Applying that trio of cases, the judge reached the clear conclusion that Star's intention to run the premises on the JAT model did involve an intention to occupy the premises for the purposes of a business carried on by Star, through the operator company acting as its agent.

The terms of the agreement gave Star a striking level of control. Under the agreement, Star, rather than the operator, entered into all the contracts involved in running the business. This included the supply of all food and drink, with the exception of staff contracts. Star fixed all prices at which products were sold to customers, and the operator had no authority to negotiate them. Star's detailed operational manual governed virtually every aspect of how the pub was to be managed, from opening hours to food service times. All marketing activities were determined and paid for by Star, and the operator was not to provide its own promotional material without Star's prior approval.

The judge also noted the absence of clauses typically indicative of a tenancy: there was no covenant to pay a periodic sum for occupation, no real limitation on Star's right of access, and the repair and maintenance obligations rested with Star, not the operator. Other features pointing in the same direction included that the premises licence was held by Star and that the arrangements for gaming machines (a highly profitable revenue stream) were made directly between Star and the suppliers, entirely outside the operator's remit.

The judge rejected the argument that the operator's physical presence at the premises through its staff was fatal to Star's case. The question was not whether the operator occupied the premises, but whether it did so as agent for Star. On the facts, the answer was plainly yes.

The judge then addressed Gunmakers' submission that, because the Dellneed and Brumwell cases had not been decided in the context of section 30(1)(g), they could not apply here. That submission was rejected. The judge held that the question of occupation for business purposes also arises when considering whether there is a business tenancy at all (under section 23 LTA), citing Lord Nicholls in Graysim Holdings v P&O Property Holdings , who explained that "occupied" and "occupied for the purposes of a business carried on by him" are the expressions used throughout Part II of the 1954 Act to identify whether a tenancy is a business tenancy and whether the property qualifies for inclusion in a new tenancy.

The court ordered the termination of Gunmakers' tenancy without the grant of a new tenancy.

Osborne Clarke comment

This decision will be of significant interest to pub companies, leisure operators and others that use management agreement structures, particularly where they seek to recover possession on the own occupation ground.

The judgment provides important confirmation that the substantial body of case law developed in the context of section 23 of the 1954 Act applies with equal force when a landlord seeks to establish the section 30(1)(g) ground.

Landlords considering an own occupation claim under a management agreement model should ensure that the terms of their agreements are consistent with the business truly being theirs. Retaining control over pricing, contracts, marketing and access will be central to establishing that position.

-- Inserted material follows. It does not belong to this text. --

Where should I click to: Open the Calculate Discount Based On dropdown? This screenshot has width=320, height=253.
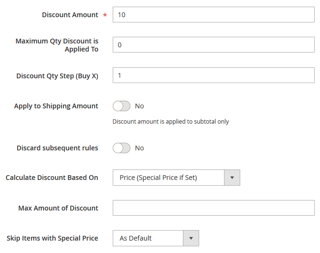169,178
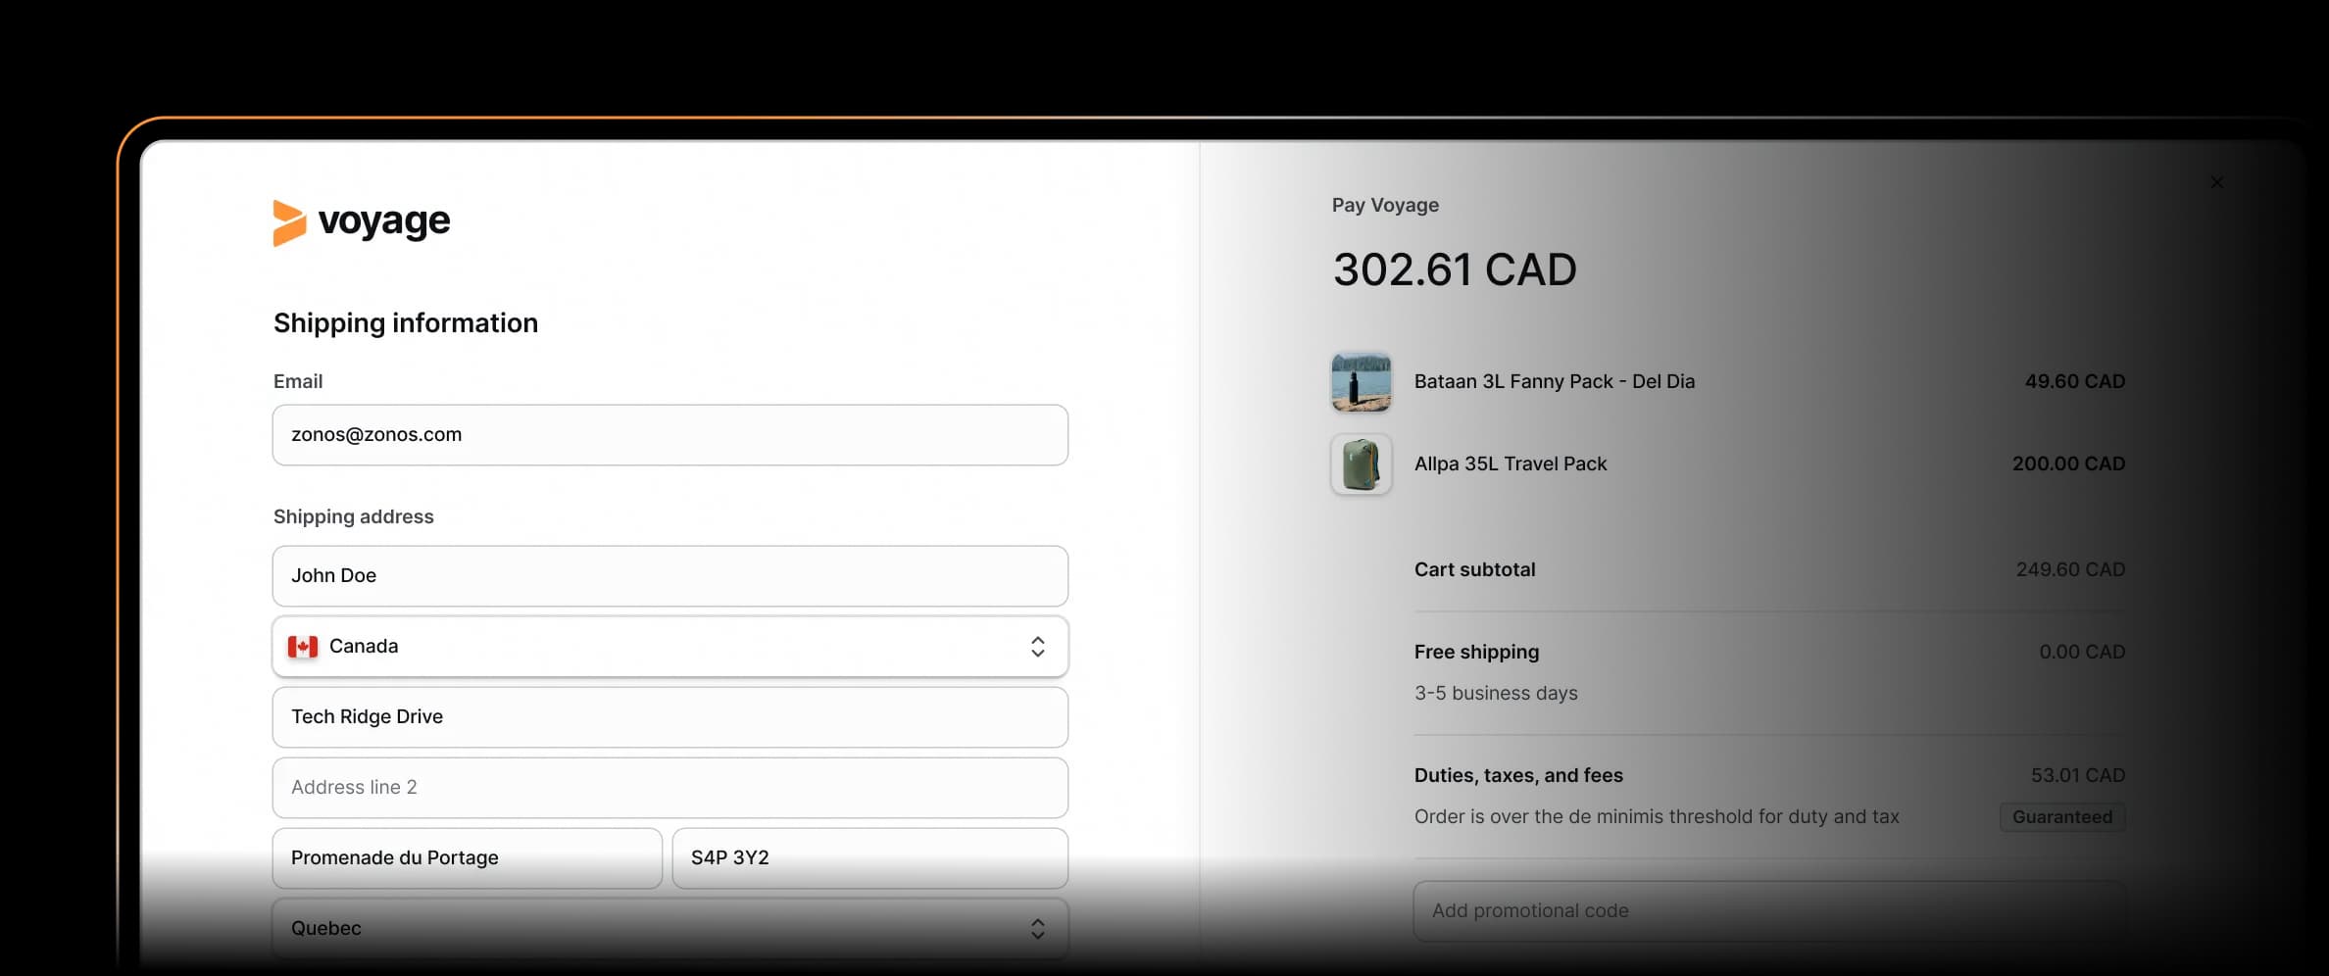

For tenants, the case is a reminder that the absence of a landlord's physical presence on site will not, of itself, defeat an own occupation claim. The question is whether the operator is physically occupying the premises on behalf of the landlord. A management agreement that establishes a high degree of landlord control is likely to answer that question in the landlord's favour.

* This article is current as of the date of its publication and does not necessarily reflect the present state of the law or relevant regulation.